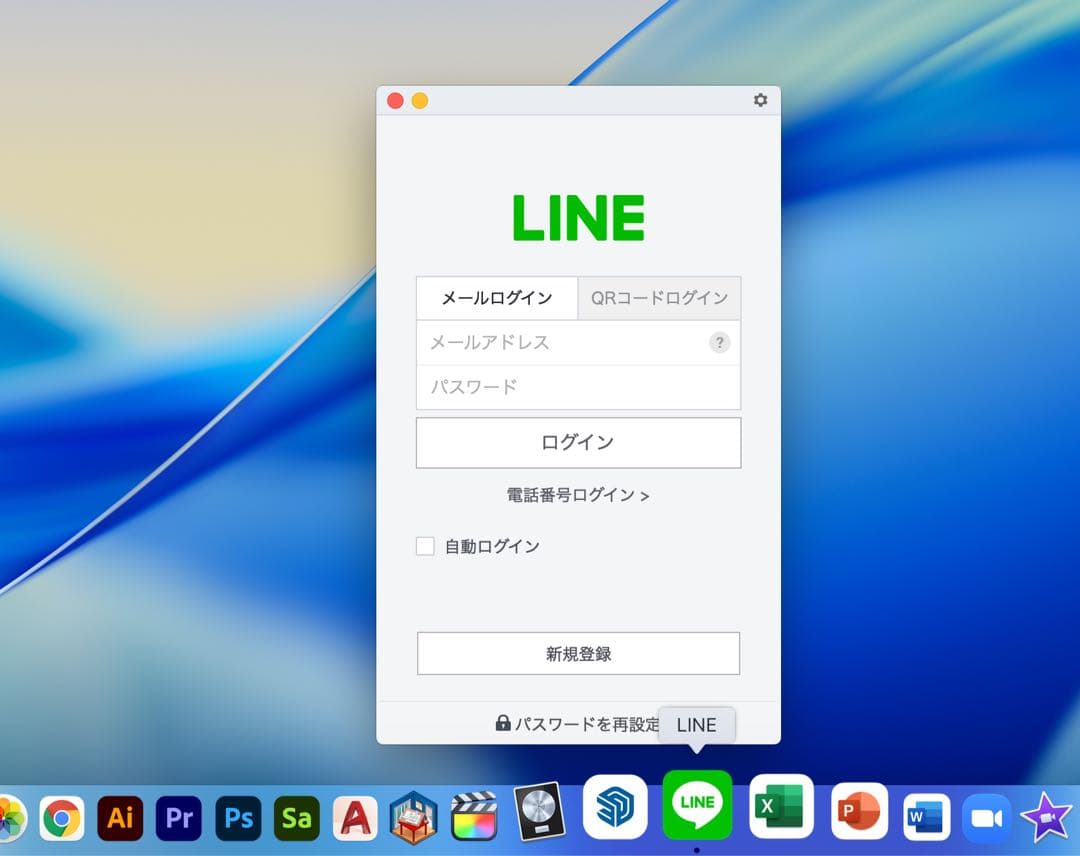Open Google Chrome from the Dock

pos(62,818)
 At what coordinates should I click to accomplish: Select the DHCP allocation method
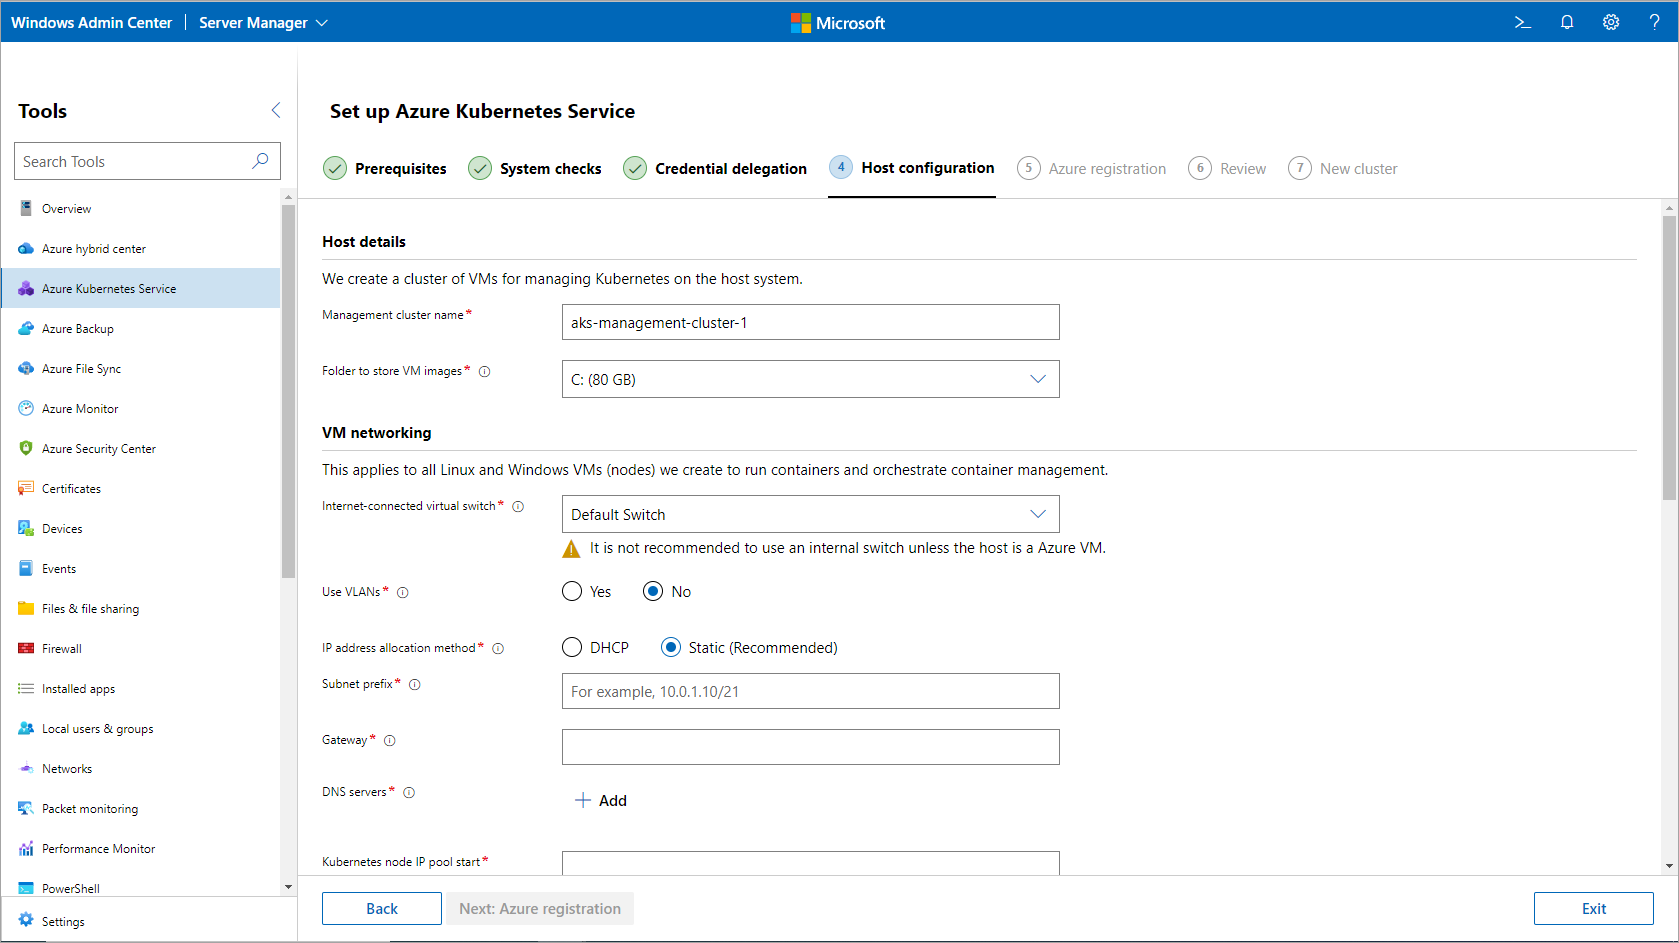[x=572, y=648]
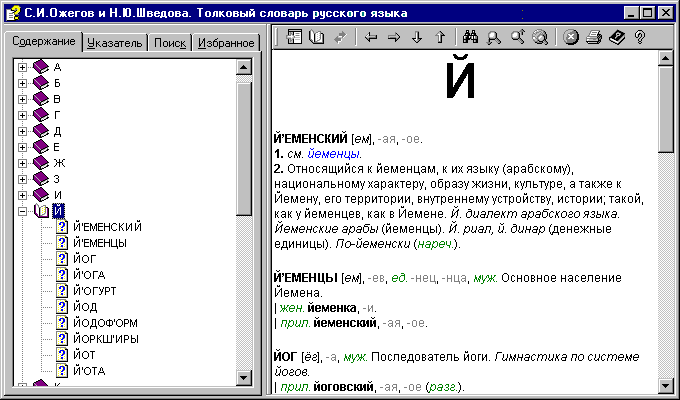Click the forward arrow toolbar button

[393, 37]
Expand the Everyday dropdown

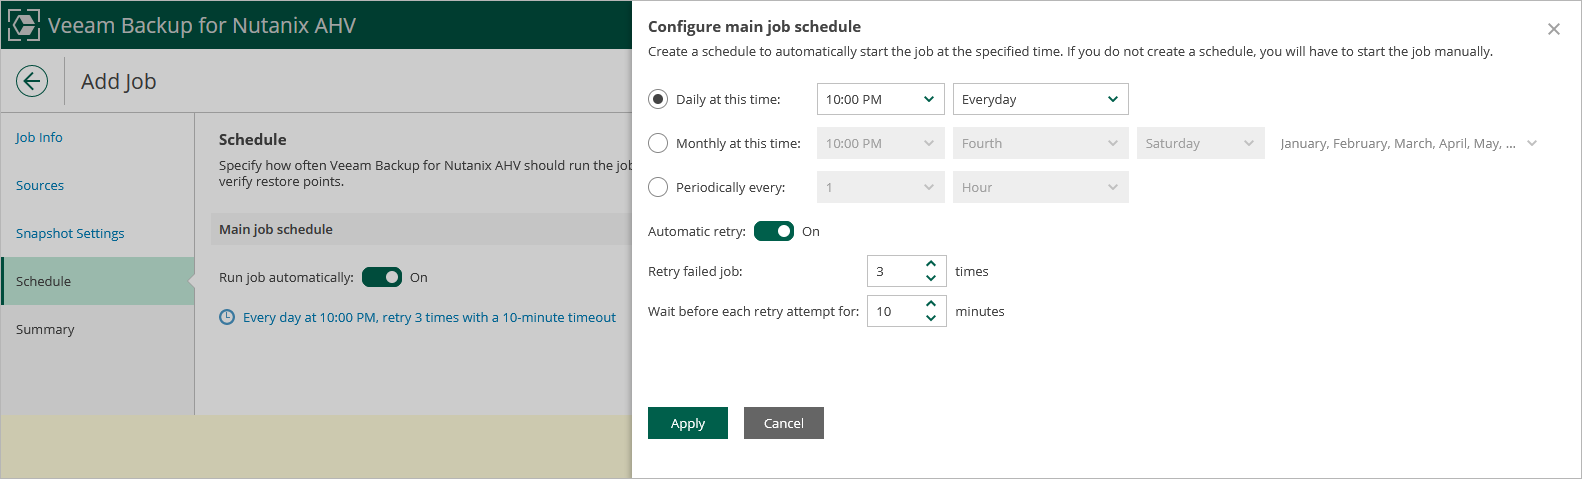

What the task asks:
Copy exactly the lines that run from the one containing "At what coordinates" to the last line of the records, both included, and leave out every picture.

Written reply:
 At what coordinates should I click to accomplish: Select the DHCP allocation method
[x=572, y=648]
Click the forward arrow toolbar button

[393, 37]
Expand the Everyday dropdown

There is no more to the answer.